The Florida Asbestos and Silica Compensation Fairness Act, Chapter 774, Part II, Florida Statutes, was enacted in 2005. It requires a claimant bringing an action for damages from exposure to asbestos, as an indispensable element, to plead and prove an existing malignancy or actual physical impairment for which asbestos exposure was a substantial contributing factor. Prior to the act, it was only necessary to show that they had suffered an injury from an asbestos-related disease. Florida recognized a cause of action for asbestos disease without any permanent impairment or cancer. The plaintiffs had filed suit before the effective date of the Act. The court held the Act could not be applied retroactively to their claims. Their right to their cause of action was vested before the enactment of the Act. Therefore, it was error to dismiss their claims on the ground that they had not yet suffered any malignancy or actual physical impairment. The court recognizes that a cause of action which has accrued is a form of intangible property and cannot retroactively be impaired or abolished by statute.

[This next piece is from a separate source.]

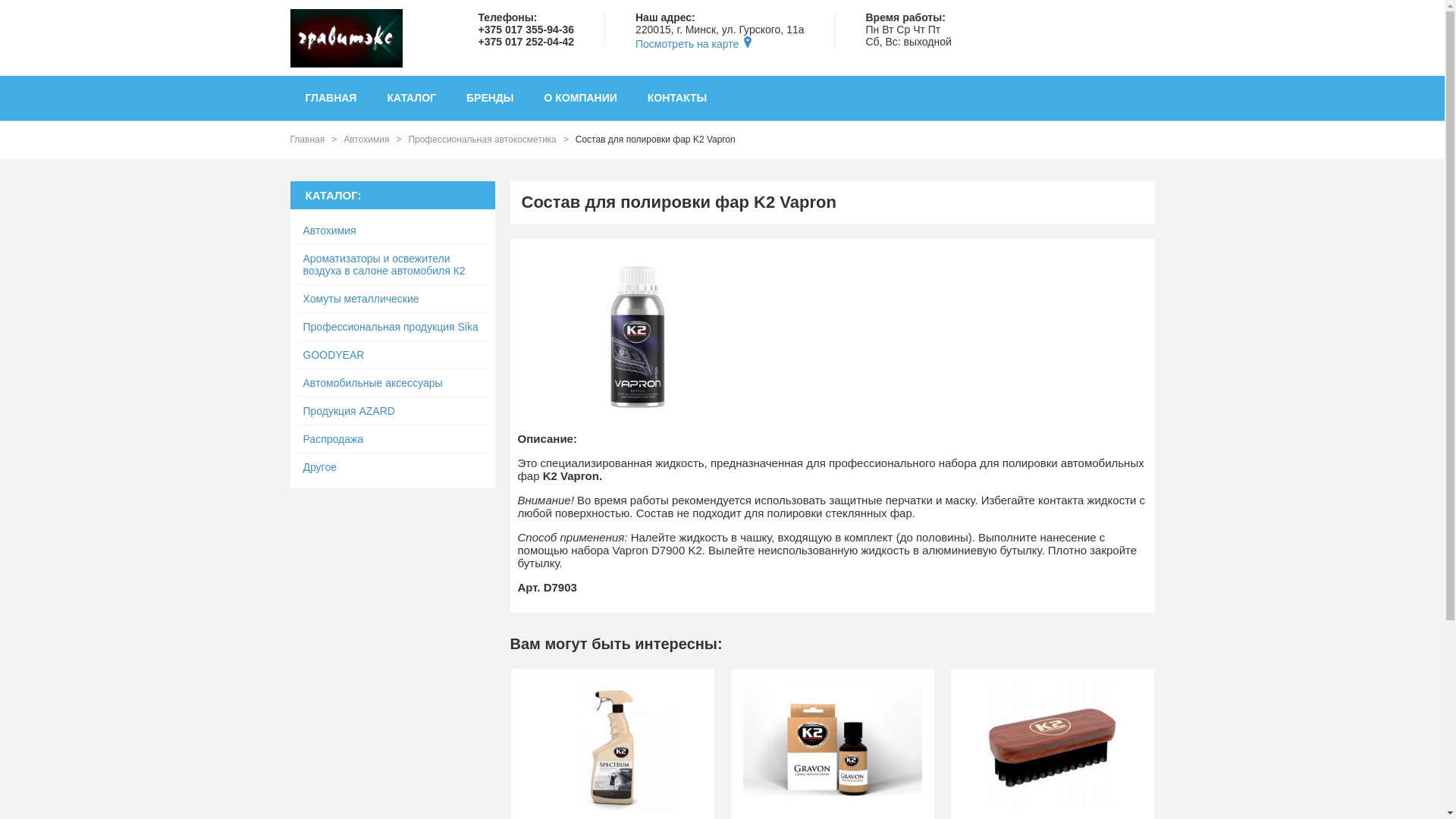
GOODYEAR Element type: text (391, 355)
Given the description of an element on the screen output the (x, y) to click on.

The court agrees with the plaintiff that the Third District’s decision in Daimler Chrysler Corp. v. Hurst, 949 So.2d 279 (Fla. 3d DCA 2007) is distinguishable because the plaintiff in that case could not prove any medical connection between asbestos exposure and his illness. However, noting that courts have been applying Hurst more broadly, the court certifies conflict, “to the extent that it does stand for a holding that the Act may be validly applied to asbestosis claimants with accrued causes of action for damages but without permanent impairments or any malignancy.”

Also finding that the Act is not severable, because “it is not intellectually possible on the basis of any recognized principles to disconnect the several provisions of an Act whose singular purpose is to end litigation by claimants who have been damaged by asbestos exposure without resulting malignancy or physical impairment,” the court holds the act in its entirety is inapplicable to these claims.